Para ello es necesario lograr el compromiso de la población a través del bienestar. Sin la aplicación de un proyecto que haga énfasis en fortalecer las alianzas con los líderes tribales como lo hizo Sadam y planes de desarrollo focalizados en la alimentación, salud y educación, todo esfuerzo por reconstruir Irak será abortado. Lo que se quiere decir es que sino se da suficientes motivos al pueblo iraquí como para que repudie la violencia sectaria la inestabilidad continuará. En vez de repartir golosinas y caramelos, mejor hubiera sido implementar un programa de alimentación integral que satisfaga las necesidades de los más necesitados. Tal vez si los marginados y hambrientos iraquíes hubiesen sido socorridos a tiempo como los europeos tras la ejecución del Plan Marshall (después de la Segunda Guerra Mundial), no hubieran sido indiferentes a las acciones de su gobierno o cómplices de las milicias que desangran el país. Craso error de los halcones o neoconservadores de la Casa Blanca y el Pentágono pues lo primordial debió ser contar con el apoyo de las facciones a quienes mediaticamente se iba a “liberar”. De nada sirve ahora hacer cálculos o planes que contemplen retiradas parciales o totales del terreno de batalla dado que el abandono implica entregar el maltrecho Estado al caos.

Nadie sabe a ciencia cierta los alcances de un repliegue masivo de tropas en momentos que la violencia alcanza mayores ribetes de sofisticación y peligro. El reciente secuestro de casi todos los miembros de una oficina gubernativa en pleno Bagdad, “custodiada” por más de 60,000 efectivos entre norteamericanos e iraquíes, nos lleva a la conclusión de que el grado de infiltración de los rebeldes es mucho mayor al previsto por diversos analistas.

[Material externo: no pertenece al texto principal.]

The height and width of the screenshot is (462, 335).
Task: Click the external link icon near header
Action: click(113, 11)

Parte de esa infiltración en los estamentos militares y policiales se origina en el descontento natural con la ocupación estadounidense y sus políticas.

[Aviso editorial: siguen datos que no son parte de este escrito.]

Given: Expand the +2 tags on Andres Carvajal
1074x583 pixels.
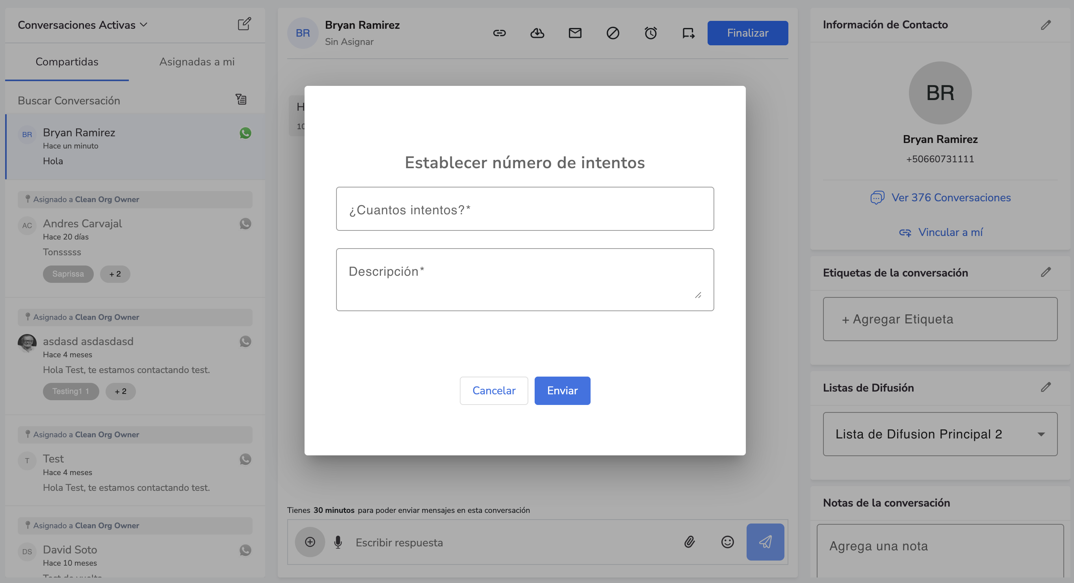Looking at the screenshot, I should 115,274.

De todos los grupos étnicos y religiosos que viven en Irak, sólo los kurdos se han favorecido con la invasión del país ya que con ella se eliminó el riesgo de volver a ser oprimidos por Sadam Hussein. Aunque tal amenaza ya había sido conjurada en gran medida. Si refrescamos nuestra memoria, nos percataríamos que los kurdos contaban con la protección de la OTAN mediante la zona de exclusión área establecida en el norte. Gracias a dicha medida, la aviación norteamericana y británica realizaban vuelos de inspección que mantenían a raya cualquier desplazamiento hostil por encima del paralelo 36º. Además, todo intento de represión a los kurdos hubiera sido interpretado como una agresión a la paz que seguramente daría pie a una intervención militar por parte de las potencias occidentales, algo que el debilitado régimen de Sadam no hubiera podido resistir.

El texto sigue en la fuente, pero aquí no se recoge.